Among the lines below, list those containing the string "will".

.....

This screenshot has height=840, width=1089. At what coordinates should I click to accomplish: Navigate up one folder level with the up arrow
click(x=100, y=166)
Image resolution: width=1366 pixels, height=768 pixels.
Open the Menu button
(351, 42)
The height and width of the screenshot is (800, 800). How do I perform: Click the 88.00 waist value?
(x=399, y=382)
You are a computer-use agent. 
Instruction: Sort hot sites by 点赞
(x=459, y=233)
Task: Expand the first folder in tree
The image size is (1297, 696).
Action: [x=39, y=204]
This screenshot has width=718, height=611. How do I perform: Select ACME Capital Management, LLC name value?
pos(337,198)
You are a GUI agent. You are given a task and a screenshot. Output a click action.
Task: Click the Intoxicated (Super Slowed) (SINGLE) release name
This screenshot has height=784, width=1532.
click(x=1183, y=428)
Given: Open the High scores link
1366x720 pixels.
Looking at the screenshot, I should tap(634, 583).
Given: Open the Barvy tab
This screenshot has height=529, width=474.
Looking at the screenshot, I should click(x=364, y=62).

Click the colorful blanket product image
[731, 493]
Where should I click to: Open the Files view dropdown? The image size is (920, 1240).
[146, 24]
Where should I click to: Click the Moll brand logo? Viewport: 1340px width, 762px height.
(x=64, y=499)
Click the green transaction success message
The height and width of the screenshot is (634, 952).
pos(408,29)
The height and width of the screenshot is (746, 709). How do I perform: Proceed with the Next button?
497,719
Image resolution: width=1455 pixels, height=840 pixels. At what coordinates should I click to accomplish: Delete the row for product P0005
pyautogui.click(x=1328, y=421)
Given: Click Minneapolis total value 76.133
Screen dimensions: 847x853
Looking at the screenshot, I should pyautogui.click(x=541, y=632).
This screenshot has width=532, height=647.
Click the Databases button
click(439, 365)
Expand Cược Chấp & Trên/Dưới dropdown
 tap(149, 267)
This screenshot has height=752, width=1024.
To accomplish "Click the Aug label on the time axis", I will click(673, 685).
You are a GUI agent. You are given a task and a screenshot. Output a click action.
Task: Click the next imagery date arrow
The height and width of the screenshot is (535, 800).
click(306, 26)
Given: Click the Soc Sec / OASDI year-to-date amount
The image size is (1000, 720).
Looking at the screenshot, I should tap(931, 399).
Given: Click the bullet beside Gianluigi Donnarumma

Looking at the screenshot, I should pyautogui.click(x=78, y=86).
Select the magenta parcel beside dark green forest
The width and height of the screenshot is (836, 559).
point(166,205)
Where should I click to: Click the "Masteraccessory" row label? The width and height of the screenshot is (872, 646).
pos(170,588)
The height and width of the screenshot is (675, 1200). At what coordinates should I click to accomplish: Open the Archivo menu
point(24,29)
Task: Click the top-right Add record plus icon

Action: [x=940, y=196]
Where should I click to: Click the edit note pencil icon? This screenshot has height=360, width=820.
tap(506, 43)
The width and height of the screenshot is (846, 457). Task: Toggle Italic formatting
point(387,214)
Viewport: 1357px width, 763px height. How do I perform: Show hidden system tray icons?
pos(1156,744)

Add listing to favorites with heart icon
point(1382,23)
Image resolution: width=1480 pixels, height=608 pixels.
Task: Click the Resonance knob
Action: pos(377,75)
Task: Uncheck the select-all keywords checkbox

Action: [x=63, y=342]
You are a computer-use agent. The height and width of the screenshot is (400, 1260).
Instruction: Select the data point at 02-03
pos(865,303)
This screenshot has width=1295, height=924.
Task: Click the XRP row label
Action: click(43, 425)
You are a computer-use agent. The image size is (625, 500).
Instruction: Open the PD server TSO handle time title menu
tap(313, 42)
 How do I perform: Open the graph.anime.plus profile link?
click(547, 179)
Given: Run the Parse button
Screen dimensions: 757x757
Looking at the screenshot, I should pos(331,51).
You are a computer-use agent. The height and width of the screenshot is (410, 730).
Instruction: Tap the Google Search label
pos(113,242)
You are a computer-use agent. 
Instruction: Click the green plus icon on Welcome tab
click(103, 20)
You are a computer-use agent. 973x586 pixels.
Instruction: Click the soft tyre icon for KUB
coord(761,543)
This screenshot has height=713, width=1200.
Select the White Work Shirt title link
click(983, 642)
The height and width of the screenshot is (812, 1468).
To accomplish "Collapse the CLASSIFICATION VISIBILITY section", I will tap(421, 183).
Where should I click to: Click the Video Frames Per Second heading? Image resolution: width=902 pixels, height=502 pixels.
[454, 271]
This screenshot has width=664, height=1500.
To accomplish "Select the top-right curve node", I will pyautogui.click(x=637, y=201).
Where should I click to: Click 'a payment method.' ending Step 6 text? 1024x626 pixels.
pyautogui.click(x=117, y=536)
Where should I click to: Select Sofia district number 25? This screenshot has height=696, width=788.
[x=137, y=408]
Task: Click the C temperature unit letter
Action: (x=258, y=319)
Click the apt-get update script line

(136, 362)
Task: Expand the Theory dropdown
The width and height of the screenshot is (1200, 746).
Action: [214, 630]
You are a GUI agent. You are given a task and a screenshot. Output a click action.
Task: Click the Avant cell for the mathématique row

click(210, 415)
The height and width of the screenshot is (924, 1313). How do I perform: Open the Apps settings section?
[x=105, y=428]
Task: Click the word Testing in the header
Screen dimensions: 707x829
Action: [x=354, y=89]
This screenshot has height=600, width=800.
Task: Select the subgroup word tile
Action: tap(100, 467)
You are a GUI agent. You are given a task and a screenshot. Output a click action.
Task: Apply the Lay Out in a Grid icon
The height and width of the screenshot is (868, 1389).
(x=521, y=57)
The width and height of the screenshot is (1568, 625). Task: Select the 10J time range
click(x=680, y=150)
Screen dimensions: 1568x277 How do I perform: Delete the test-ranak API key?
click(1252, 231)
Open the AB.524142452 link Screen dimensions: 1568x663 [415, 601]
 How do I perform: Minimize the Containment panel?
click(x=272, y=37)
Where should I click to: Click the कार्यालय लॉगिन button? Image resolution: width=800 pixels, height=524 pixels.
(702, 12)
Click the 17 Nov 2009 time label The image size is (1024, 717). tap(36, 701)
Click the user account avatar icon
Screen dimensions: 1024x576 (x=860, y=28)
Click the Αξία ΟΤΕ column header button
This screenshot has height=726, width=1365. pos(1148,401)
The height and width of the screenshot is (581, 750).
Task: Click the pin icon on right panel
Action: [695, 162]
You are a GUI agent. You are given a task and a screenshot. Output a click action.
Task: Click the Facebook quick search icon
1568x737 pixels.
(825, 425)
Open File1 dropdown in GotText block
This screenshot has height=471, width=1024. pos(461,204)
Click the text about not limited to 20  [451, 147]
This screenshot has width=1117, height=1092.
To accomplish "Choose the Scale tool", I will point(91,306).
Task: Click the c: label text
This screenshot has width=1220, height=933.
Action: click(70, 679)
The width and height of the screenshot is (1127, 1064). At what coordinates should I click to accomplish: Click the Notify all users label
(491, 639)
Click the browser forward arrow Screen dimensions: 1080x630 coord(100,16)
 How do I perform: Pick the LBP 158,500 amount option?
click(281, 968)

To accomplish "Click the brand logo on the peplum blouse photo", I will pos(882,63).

.....

WRITTEN ANSWER
To accomplish "Click the Aug label on the time axis", I will click(673, 685).
To accomplish "Collapse the CLASSIFICATION VISIBILITY section", I will tap(421, 183).
To accomplish "Select the top-right curve node", I will pyautogui.click(x=637, y=201).
To accomplish "Choose the Scale tool", I will point(91,306).
To accomplish "Click the brand logo on the peplum blouse photo", I will pos(882,63).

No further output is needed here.